Tyler was a multi-talented athlete. He played basketball, baseball, and track and placed in Varsity for all three sports. After basketball games Katie would wait for Tyler to come out of the locker room to hang out. I was so jealous and built animosity towards Tyler because he was stealing the girl I grew the closest to. Towards the end of my eighth grade year, Katie told me she was moving to Arizona because her father received a better job offer as a superintendent for one of the schools down there. As I was heading out to the bus on the last day of school, I saw Katie with Tyler. I hesitated to head straight out to the bus because I wanted to tell her I’ll miss her and how much she meant to me. As I took a couple steps toward her, Katie’s friend Taylor stopped me. She told me Katie doesn’t have time to spend with me and I should leave her alone.

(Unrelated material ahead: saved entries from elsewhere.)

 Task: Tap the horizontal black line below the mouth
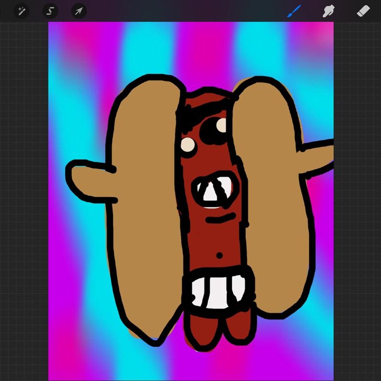click(220, 220)
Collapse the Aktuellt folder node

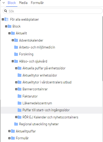[9, 33]
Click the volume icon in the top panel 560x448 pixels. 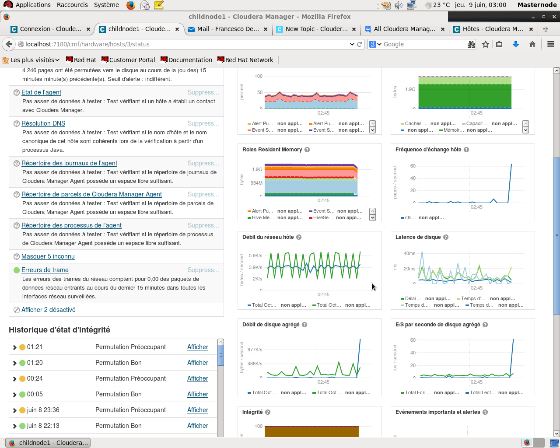pos(399,5)
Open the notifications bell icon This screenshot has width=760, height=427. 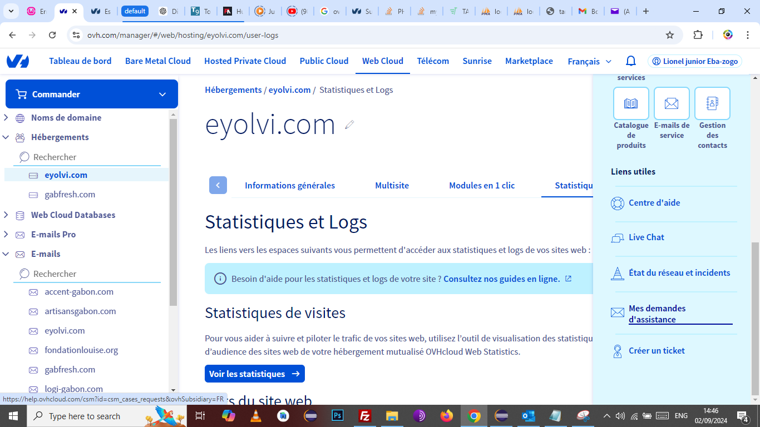pos(631,61)
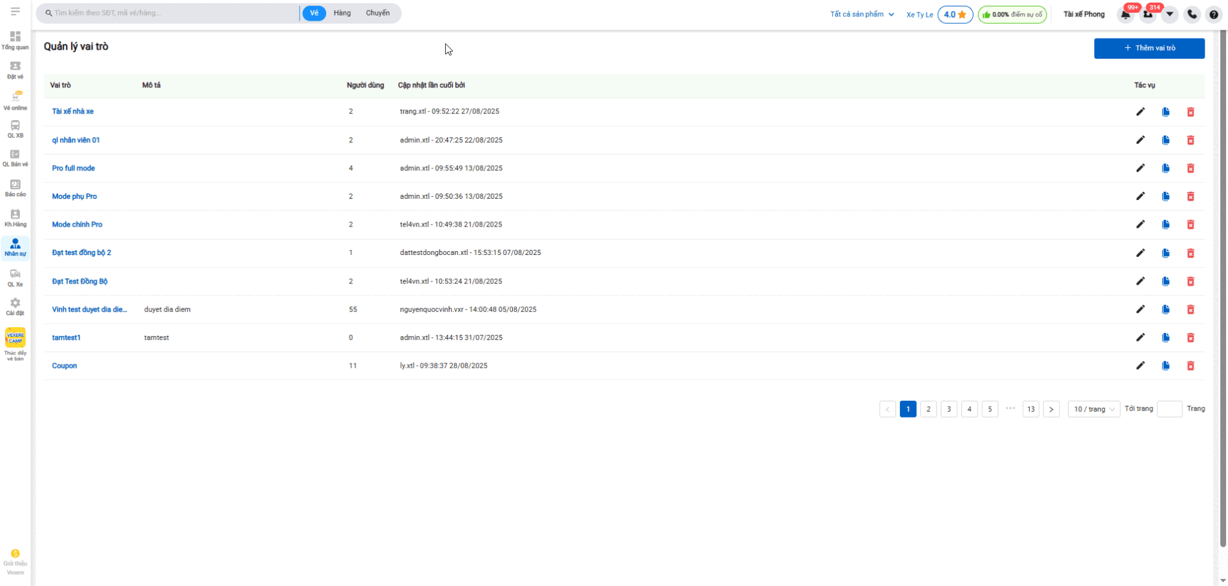1228x586 pixels.
Task: Duplicate the Pro full mode role
Action: click(x=1165, y=168)
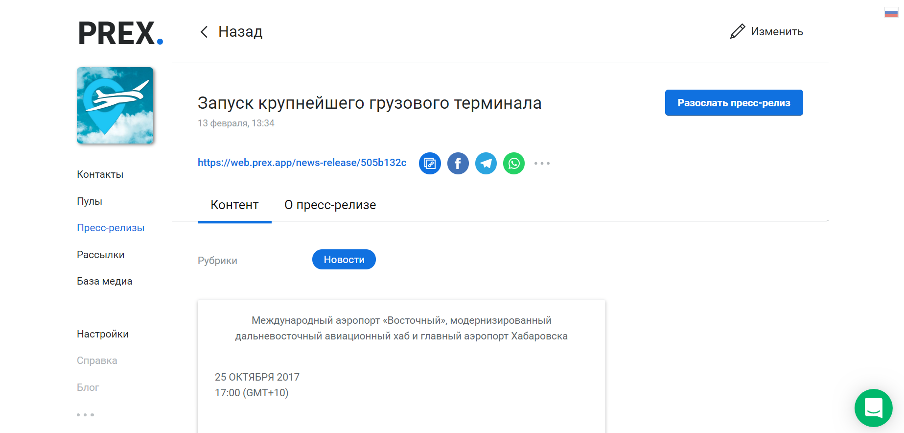Navigate to Рассылки section

click(x=100, y=255)
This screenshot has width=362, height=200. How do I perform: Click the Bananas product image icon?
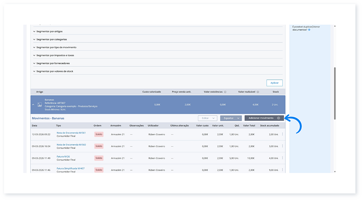point(40,105)
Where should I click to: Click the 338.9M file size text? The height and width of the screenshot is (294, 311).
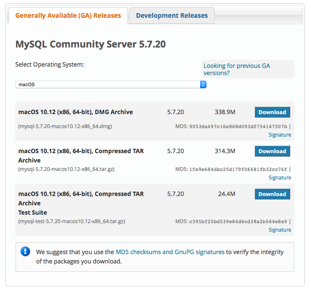225,112
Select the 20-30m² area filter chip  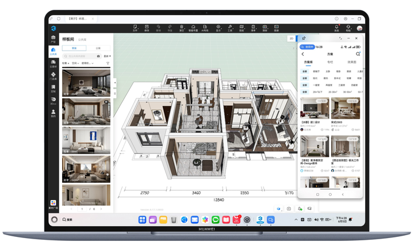point(333,92)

As summer went along, not being able to tell her how much she meant to me ate me alive. During my freshman year of high school, I decided that I was done with girls. Girls were complicated people and I didn’t understand why they didn’t want to spend time with me. I took my frustration out with overeating food. I gained 50 lbs in a year! Being overweight wasn’t just hard for me but the toughest part for me was that it was the year my parents declared bankruptcy. My parents overused their credit and I couldn’t do the majority of the functions a typical high school student would be able to do. I couldn’t do sports, I couldn’t hang out with my friends as often as I would have liked since I lived thirty minutes south of the school and I just wasn’t popular enough. It seemed like when there was a birthday party of one of my friends, the whole class would be invited to his birthday party but me. I felt depressed and had nobody to turn to.
During my freshmen year, my brother Yaseen stole from my parents too. He stole money from my mom, flaunted his new car and he broke the front door three times without helping my father clean up his mess. I always thought freshman year was supposed to be a fun year but as it progressed towards the end of my first year in high school, it continued declining for me. During adolescents I was excluded from the cool kids and people were not very accepting because of me being overweight. During school I was focused more on my love life and how to embrace the bankruptcy situation. Throughout school, I was never well-liked and I was an outcast. Adolescents are a confusing and stressful time period where I was faced to understand my emotions, develop my self-esteem and grow up more quickly than the ordinary high school student.
With my experiences, I have become more aware that adolescents go through so many experiences whether it is building relationships, family issues or just personal growth. I am more open minded and better prepared to help encourage students to achieve their full potential because I have relatable experiences that I can apply with my own project. I fear I can be too assertive sometimes where I can talk more than I listen but with my work, through this class, I can become a stronger listener and let the students speak up more so they can take more initiative in their lives and empower the individual to help place themselves in a better position than they were in before.